Конфетка встает из-за письменного стола, отходит к окну, ей нужно избавиться от воспоминаний о липких, вцеплявшихся в ее руку пальцах Элизабет. Она нервно сжимает и разжимает собственные пальцы, ей кажется, что на них еще сохранился пот умирающей женщины, хоть Конфетка и знает — это ее собственный пот пощипывает трещинки на коже ладоней. Она поднимает перед собой руки, поворачивает ладони так, чтобы на них падал солнечный свет. Кожа ее в последнее время приобрела вид просто пугающий, хоть она и умащивает руки на ночь Рэкхэмовским «Crme de Jeunesse».[54] Ах, была бы у нее баночка с медвежьим жиром, запас которого всегда имелся в кладовке миссис Кастауэй, — однако Конфетка и представить себе не способна, где в Марилебоне можно купить медвежий жир.
Опустив взгляд, она обнаруживает, что чернильные пятна слились на платье в одну теперь уж большую кляксу — надо бы сменить его на чистое — вдруг Уильям приедет. Она укладывает потрепанные страницы рукописи в папку. Фаланга перечеркнутых заглавий смотрит на нее, самые первые замазаны чернилами так густо, что уже стерлись из памяти Конфетки, однако несколько последних небрежно перечеркнуты всего лишь одной линией. «Женщины против мужчин» еще вполне различимо, как и его предшественник: «Гневный вопль из безымянной могилы». Самое последнее, «Падение и возвышение Конфетки», нацарапано тонким пером лишь на пробу. Она берет первую страницу и единым махом прочитывает: «Все мужчины устроены одинаково…» — и еще двадцать, пятьдесят следующх за этими слов. Как странно, кусок, который ты читала уже не раз, прочитывается быстро, а новый требует усилий, чтения слова за словом. Вся первая страница проигрывается в ее сознании почти сама собой, точно песенка шарманки, ручку которой крутит мартышка.
Мое имя: Конфетка, — а если нет, лучшего я все равно не знаю.
Я — то, что вы именуете Падшей Женщиной, но уверяю вас, я не падала, меня толкнули. Гнусный мужчина, вечный Адам — тебе предъявляю я обвинение!
Конфетка в замешательстве прикусывает губу — сильно, до крови.
Два часа спустя, после того, как она упрятала свой роман в комод и почитала взамен свежий номер «Лондонских иллюстрированных новостей», Конфетка уже снова сидит в ванне.
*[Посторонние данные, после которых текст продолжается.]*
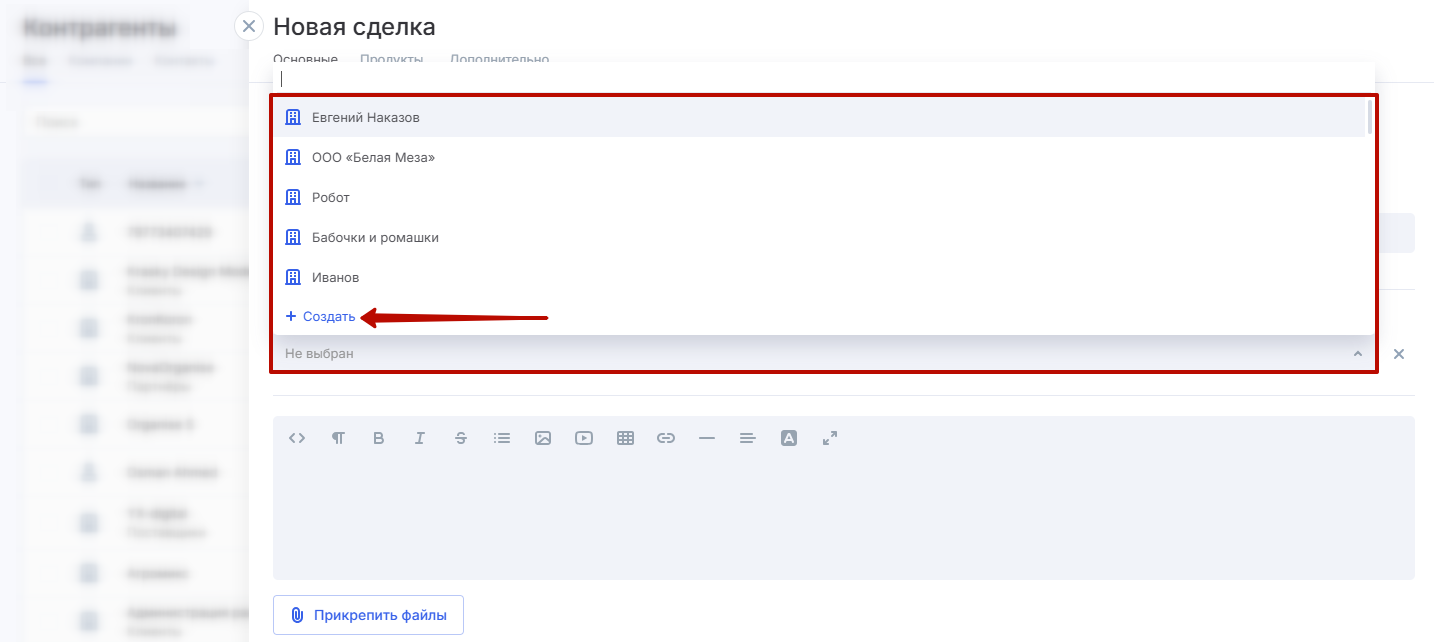
Task: Toggle HTML source code view in editor
Action: [x=296, y=438]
Ей кажется, что она, готовясь к возможным визитам Уильяма, проводит теперь в воде половину своего времени. Нет, вы же понимаете — она не то чтобы считает Уильяма достойным подобных хлопот; не то чтобы не презирает его или, если такое слово представляется вам слишком резким, не относится к нему с сильным неодобрением — и это еще самое малое… Просто Уильям интересует ее в качестве, как бы это сказать, ценного предмета потребления, и Конфетке хочется, чтобы он служил ей как можно дольше. Если ей удастся сделать его расположение (любовь, как он это называет) достаточно долговечным, у нее появится шанс — выпадающий в жизни всего лишь раз — облапошить Судьбу. Под крылышком Рэкхэма возможно все…
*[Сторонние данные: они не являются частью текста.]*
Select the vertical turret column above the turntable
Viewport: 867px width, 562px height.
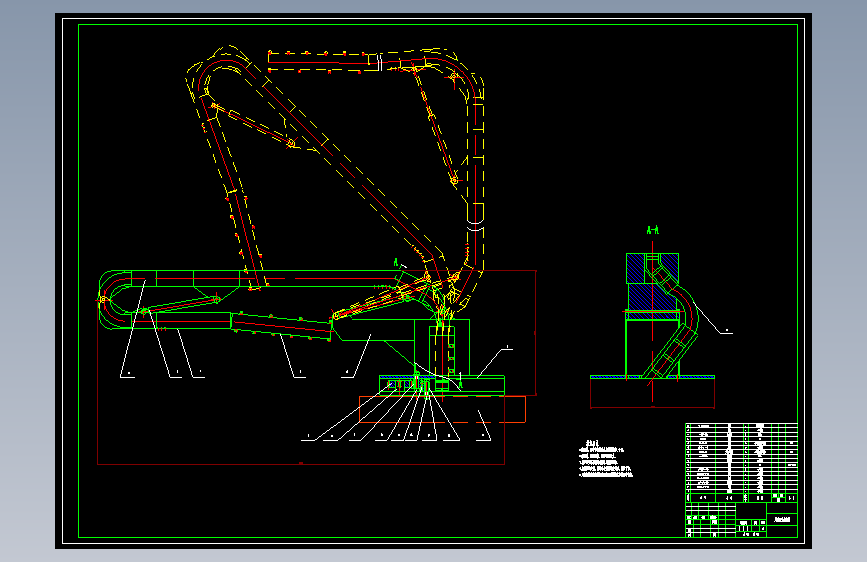pyautogui.click(x=442, y=351)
Из всех уголков жилища на Прайэри-Клоуз в этой черно-горчичной ванной комнате, в этом лощеном закутке, она в наибольшей степени чувствует себя как дома. Прочие комнаты слишком велики, слишком пусты; потолки их слишком высоки, а полы и стены слишком голы. Конфетке хотелось бы, чтобы они были уютными, заполненными выбранной ею мебелью и безделушками, однако она слишком нерешительна, чтобы покупать их, да, собственно, и плохо представляет себе, что ей дозволено покупать. Только эта маленькая ванная комната, при всей ее жутковатой глянцевости, и кажется Конфетке удобной и завершенной: на полосу черных обоев можно смотреть, не уставая, часами; деревянный пол посверкивает в льющемся сверху свете; полотенца, висящие на бронзовой вешалке, мягки и ворсисты; а пузырьки и баночки с продукцией Рэкхэма ярки и веселы, как игрушки. И самое успокоительное здесь — это влажный пар, клубящийся с неспешностью облака.
Конфетка понимает — ей не следует принимать ванны так часто. Ванны вредят ее коже. Именно из-за них ладони ее трескаются и воспаляются; кожа нуждается не в «Crme de Jeunesse» и не в медвежьем жире, а в том, чтобы проводить меньше времени в теплой, мыльной воде! Но даже и зная об этом, Конфетка каждый день, а иногда и по два раза на дню наполняет ванну и позволяет себе опуститься в нее — потому что ей это нравится. Ну, если «нравится» слово неверное, тогда… это ее успокаивает. В последнее время она стала до странности раздерганной — льет без всяких на то причин слезы, порой не находит себе места от тревоги, видит во снах ужасы детства, о которых, казалось, и думать забыла. Она, лишь недавно принадлежавшая к разряду женщин, умеющих, услышав от мужчины: «А что помешает мне убить тебя сию же минуту?», разоружить его подмигиванием; она, похоже, обращается в девицу, не способную сносить, проходя по улице, даже непристойного свиста.
— Ты размякаешь, — говорит она себе, и звук ее голоса, столь некрасивого и немузыкального в сравнении с голосом Агнес Рэкхэм, множество раз повторяется, отражаясь от стен заполненной паром ванной.
— Ты размякаешь, — снова говорит она, стараясь повысить тональность исходящих из ее гортани нот. Напевность, надо постараться, чтобы в голосе ее ощущалась напевность. Но получается лишь шепелявость.
— Голосок у тебя, — произносит она, запуская губкой в свои ступни, — точно у содомита.
Правую руку страшно саднит; выжатое из губки мыло проникает в трещинки на ладони, в чувствительные, почти кровоточащие складки ее плоти. В этом, по крайней мере, смысле она безусловно размякла в сравнении с прошлым.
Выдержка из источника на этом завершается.